Fragmento
La justicia se
administra por y para los hombres. Los jueces son seres
humanos con sus virtudes y defectos,
se forman en una sociedad y una cultura,
por lo que están condicionados por estas hasta
el punto de que lo que unas civilizaciones entienden
como Derecho otras lo ven como aberración.
Incluso
el Magistrado más culto y prudente, en una aplicación
exacta de las Leyes de su tiempo, pudo
haber dictado una Sentencia que nos resulte difícil de
aceptar, ya que su mentalidad y sus conocimientos pueden distar
mucho de los nuestros.
En el Israel del siglo
I, la situación de sumisión a un Imperio pagano, con el
nivel de desesperanza que esto implicaba, con la corrupción
generalizada de sus gobernantes y con la pobreza
endémica de la región, hacía que el respeto a las
Leyes viniese impuesto por los dirigentes
religiosos, muchas veces, eso sí, secundado por los creyentes más
convencidos.
El castigo mediante lapidación no
era infrecuente, y en él participaba la comunidad
en pleno, en una catarsis de defensa de Dios.
El miedo imponía
en los humildes el respeto a la Ley, y
la conveniencia, en los poderosos.
Todos los
que, antes y después de Jesús, predicaron al pueblo de
Israel ser los anunciados por los Profetas, designados por
el Altísimo para establecer el reino de Dios en la
tierra, tuvieron el mismo fin que le esperaba a
él en su Sentencia.
Para
un judío, y según la propia Ley mosaica que
tanto defendió Cristo, el Nazareno, al
proclamarse hijo de Dios, y Dios como Él mismo,
estaba cometiendo blasfemia.
Señala Vázquez
Taín que, atendiendo modo en que se celebró el juicio y
la postura que adoptó Jesús, con confesión
incluida, no cabía otro castigo que la pena
capital.
Algunos
autores consideran que en el juicio penal de Jesús no se dictó
una Sentencia en forma.
En
realidad, el proceso extraordinario no requería de una formalidad
especial para el fallo y podría haberse limitado a un
lacónico Ibis ad crucem («Irás a la cruz»).
En
las penas infamantes —aquellas que llevaban consigo el escarnio
público—, el motivo de la condena se escribía en
una tabla blanqueada con cal que se colgaba al cuello del penado.
Se
realizaba así una labor de prevención contra futuras
conductas similares, ya que se anunciaba a todos los que
sintiesen esa tentación que «si delinquís, esto es lo que os espera».
En el caso
de Jesús, en los Evangelios se relata cómo el
propio Poncio Pilato escribe en el letrero IESVS
NAZARENVS REX IVDAEORVM, o «Jesús el Nazareno, rey de los judíos».
Para
que todos entendieran la razón de la crucifixión,
el letrero estaba también en griego y
en hebreo.
Según Vázquez
Taín, si hubo un cartel en el que se hizo constar el crimen por
el que se condenaba al reo, todo indica que hubo una Sentencia y
una condena, pues no tiene sentido que se plasme
por escrito un crimen si este no fue
declarado, máxime cuando en aquella época se crucificaba a
cientos de personas cada año sin juicio alguno y, por
tanto, sin dejar constancia de sus crímenes.
Los griegos
clásicos distinguían entre la Ley natural, o Themis,
y la Ley escrita, o Nomos.

Consigna A
Responde con datos del fragmento:
(i) ¿En qué dos lenguas, además del letrero original, estaba escrito también el letrero de la crucifixión?
(ii) ¿Qué nombres daban los griegos clásicos a la Ley natural y a la Ley escrita?
(iii) En las penas infamantes, ¿dónde se escribía el motivo de la condena?
Consigna B
Reproduce sin cambios el pasaje del fragmento comprendido entre "En el Israel" y "en los poderosos.", ambos incluidos.

Sección de datos
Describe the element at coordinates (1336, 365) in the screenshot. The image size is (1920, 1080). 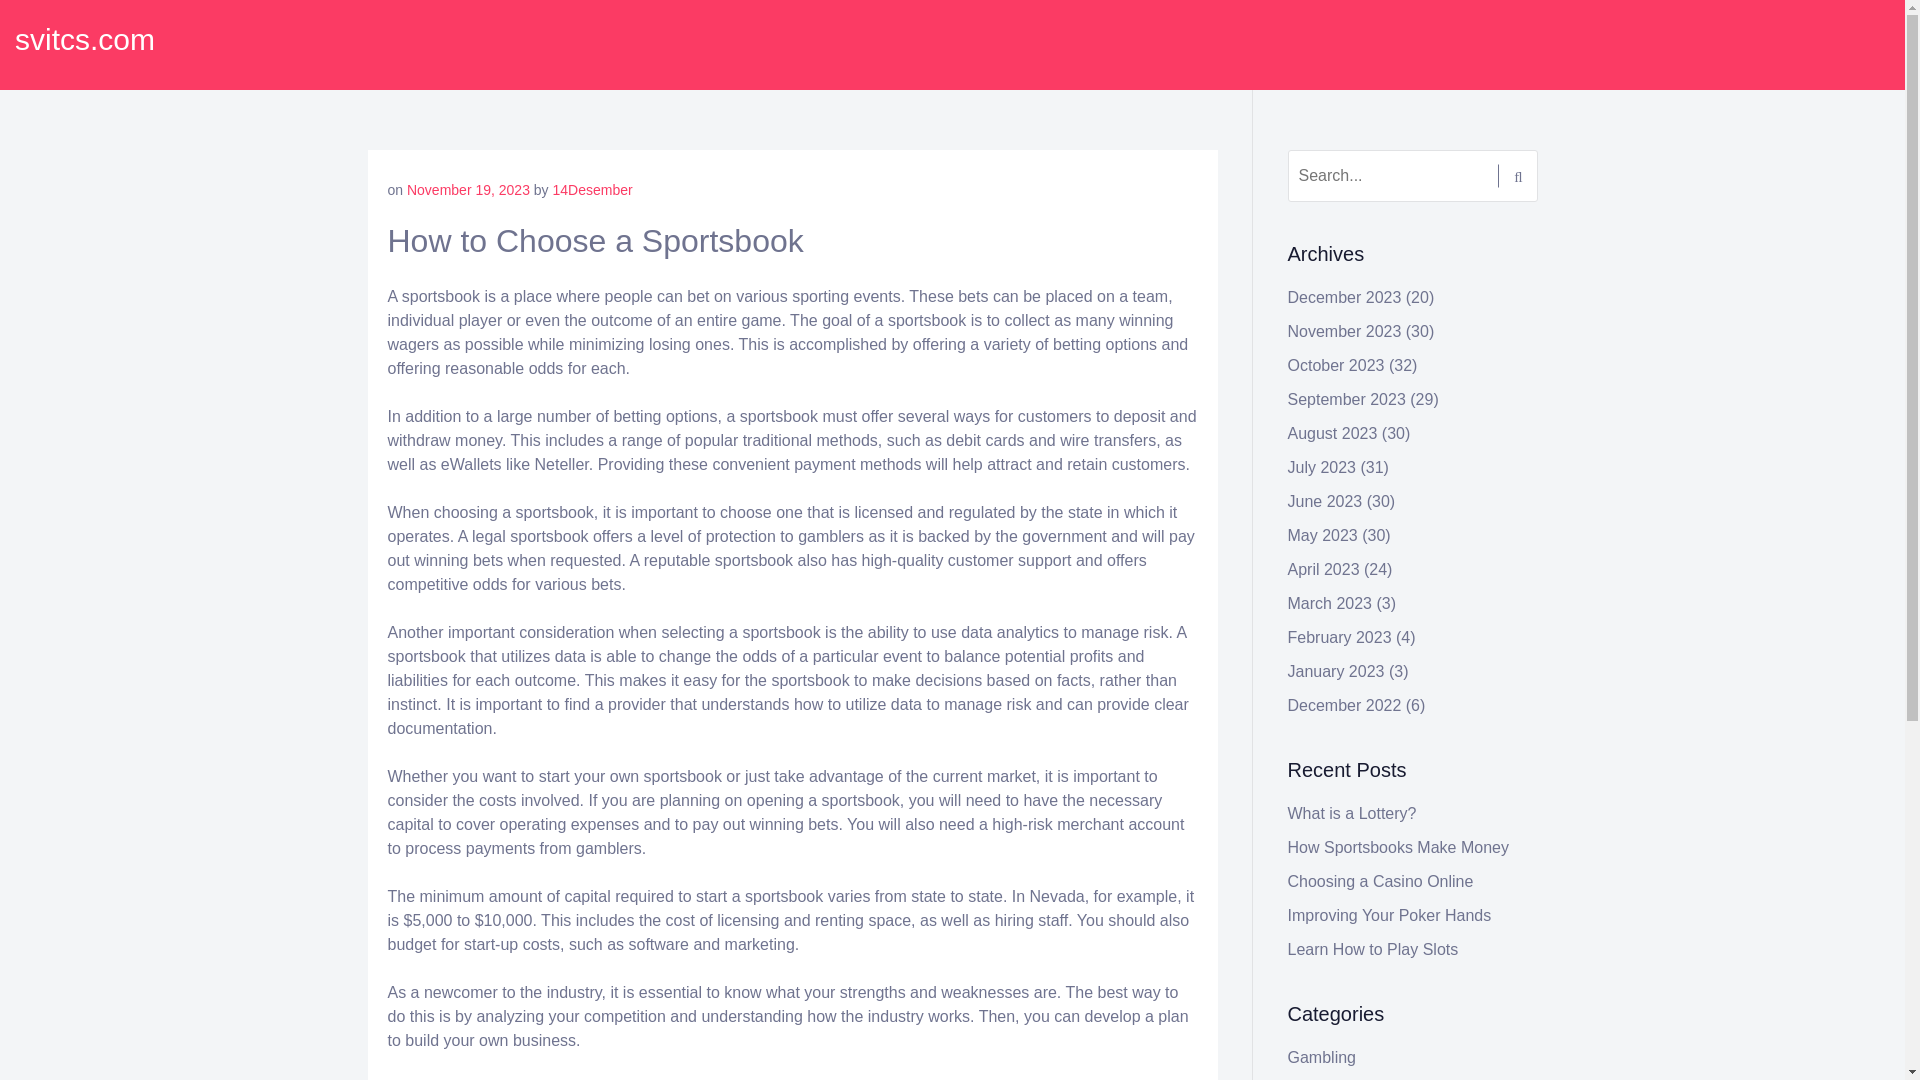
I see `October 2023` at that location.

Respuesta redactada A
(i) En griego y en hebreo.
(ii) Themis para la Ley natural y Nomos para la Ley escrita.
(iii) En una tabla blanqueada con cal que se colgaba al cuello del penado.

Respuesta redactada B
En el Israel del siglo
I, la situación de sumisión a un Imperio pagano, con el
nivel de desesperanza que esto implicaba, con la corrupción
generalizada de sus gobernantes y con la pobreza
endémica de la región, hacía que el respeto a las
Leyes viniese impuesto por los dirigentes
religiosos, muchas veces, eso sí, secundado por los creyentes más
convencidos.
El castigo mediante lapidación no
era infrecuente, y en él participaba la comunidad
en pleno, en una catarsis de defensa de Dios.
El miedo imponía
en los humildes el respeto a la Ley, y
la conveniencia, en los poderosos.